Já morreram outros Papas, mas só me lembro deste. Se não viver tempo que baste para mais, este pode ter sido o único Papa que vi morrer. Lembro-me de Paulo VI, mas era quase bebé quando veio a Fátima. O seguinte não me viveu na lembrança tempo que chegasse para lhe recordar a morte.
Isto pode ser verdade para muita gente: este Papa, que agora morreu, pode ser o único que teremos visto morrer, em toda a nossa vida.
Isto é pouco importante, mas é verdade. Nem sempre as verdades são grandiosas.

Não se trata, apenas, de ter visto. Trata-se, quase, de ter assistido, penosamente, a uma morte penosa. Já vi muitas, mas não vem ao caso: é sempre a mesma.
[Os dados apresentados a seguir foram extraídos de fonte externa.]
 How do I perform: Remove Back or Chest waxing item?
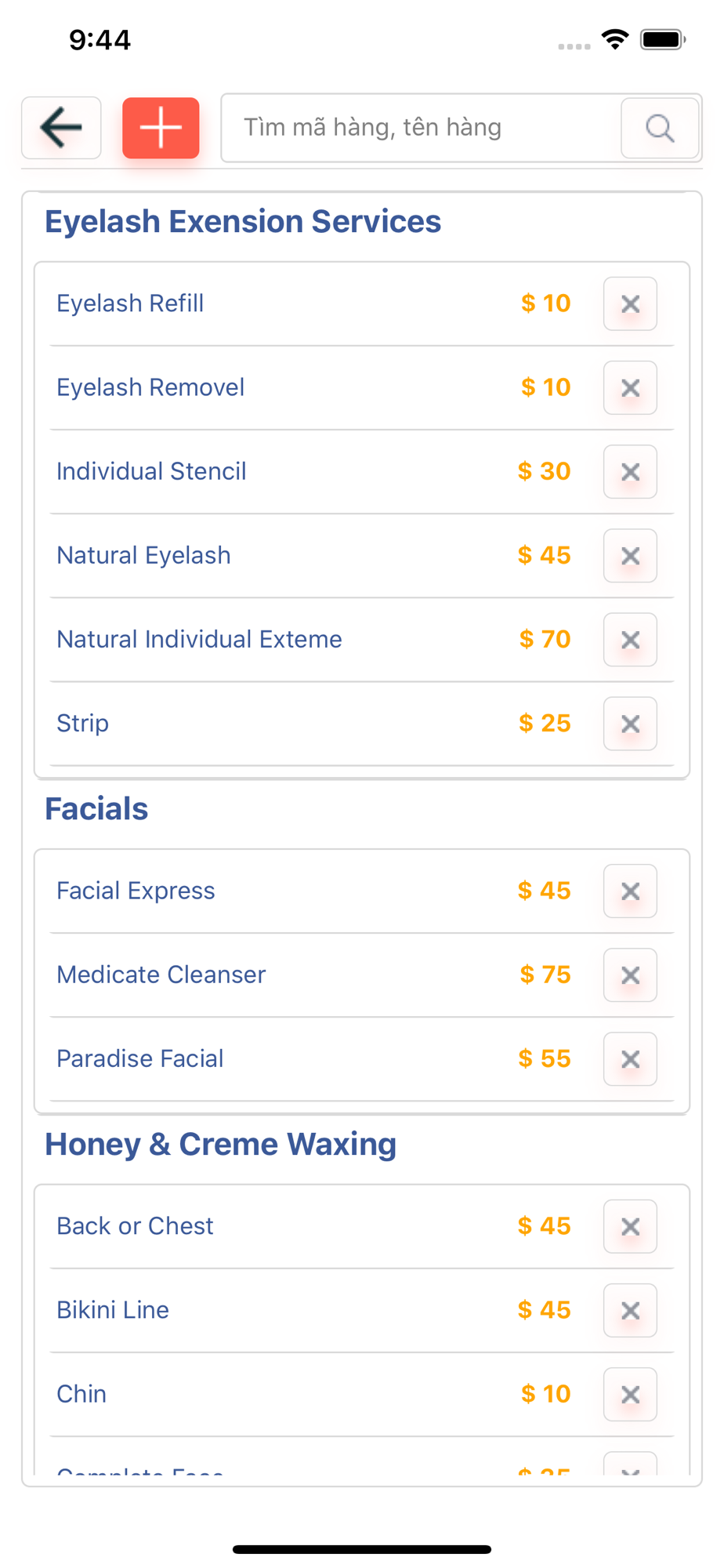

Andei a ler o que se tem escrito "sobre a morte do Papa".
Há quem lhe chame João Paulo, quem lhe devolva o nome polaco, original. Li muitas coisas. Umas mais frias, quase em tonalidade de mero registo de obituário, outras mais derramadas de emoção. Verifiquei que a lucidez perante a morte, quando existe, se divide entre ambos os campos desta trincheira imaginária que separa os mais frios dos mais quentes.
A lucidez nem, é sequer, para aqui chamada. Distribui-se, de forma quase "gaussiana", ao longo do espectro das temperaturas. Nem vem ao caso.

Quando morre um homem ficamos sempre um bocadinho parvos. E dizemos coisas despropositadas. De facto, nem isso é estranho: que sabemos da morte para dissertar sobre ela? Podemos sempre falar sobre o homem que morreu, é verdade, mas falta-nos conhecer a sua derradeira dimensão para sermos certeiros.
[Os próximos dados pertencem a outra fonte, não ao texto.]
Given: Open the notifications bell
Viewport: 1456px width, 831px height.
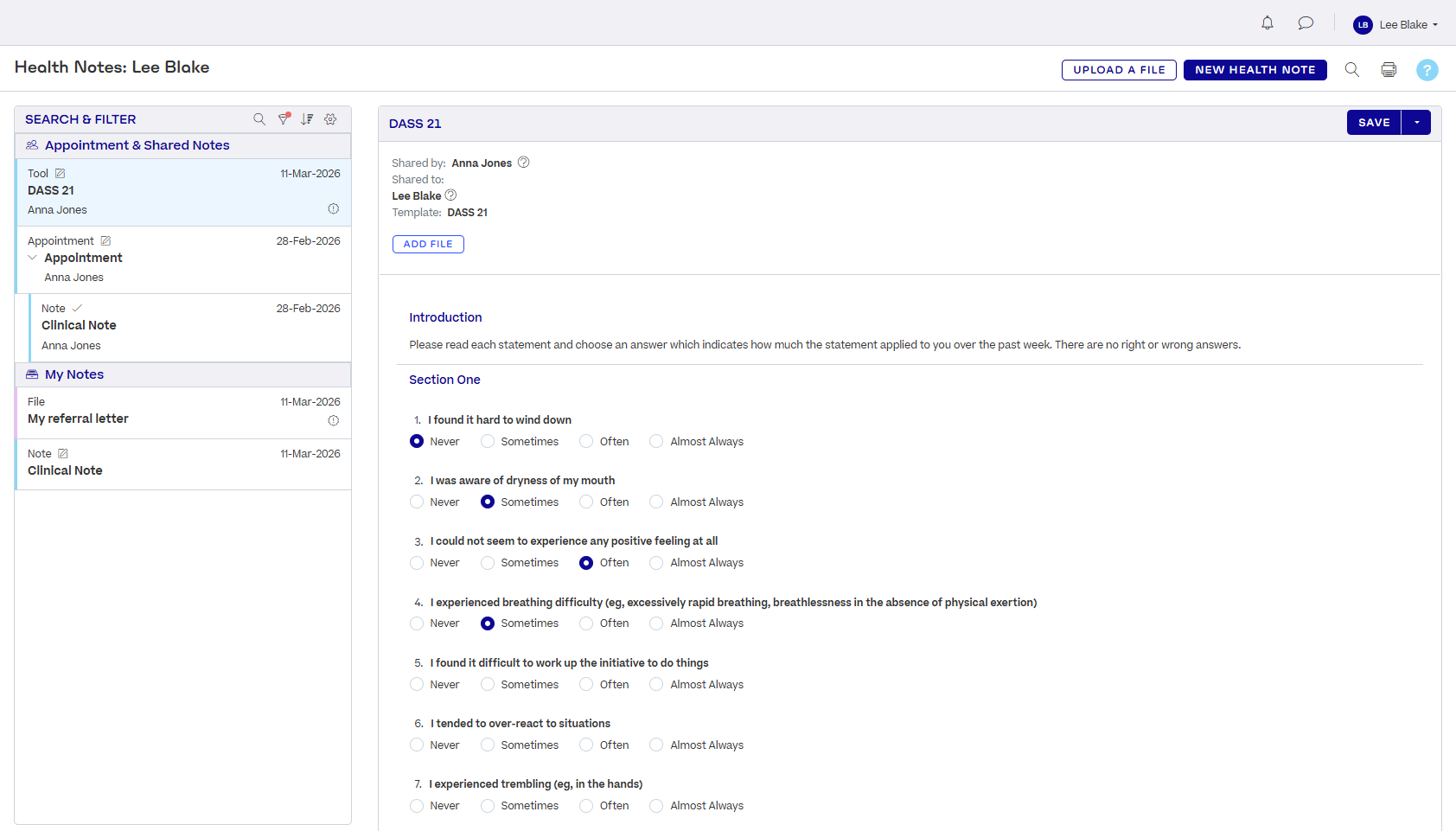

Ao menos que haja bondade na morte. Faz falta algum silêncio, algum respeito, alguma ternura por quem morre. Pensando bem, nem sequer é preciso muito silêncio. Podemos falar, os que quisermos. Mas, quando alguém chega ao fim do seu caminho não carece de muita luz retrospectiva sobre os seus erros. Porque é, sempre, uma iluminação toda trémula, feita de pequenos indicadores apontados a pequenas porções do percurso. Minúsculas lâmpadas de cru néon, quando a pintura pediria sépias sacras. Porquê? Por não sermos capazes de suficiente luz para um trajecto inteiro.
Quando morre uma pessoa tem de haver sempre um bocadinho de tristeza. E um bocadinho de incondicional perdão. Mas, sobretudo, uma penumbra calma e sagrada, que nos permita ver o clarão de quem morreu.

"Sou ateu e, por isso...", "sou agnóstico e, outrossim...", "sou cristão, porém...", "gostava dele, todavia...", "detestava-o, contudo...", "abominava-o, portanto...", "compreendi-o, mas...".
Parecem muitas frases, não é? Mas não são. É só uma frase-tipo. Em que nos limitamos a derramar-nos como sujeito, prolongando-nos em vírgula e uma espécie de preposição adversativa.

São sempre frases más, que não nos deixam falar ou escrever sobre ninguém, não é? Só sobre nós.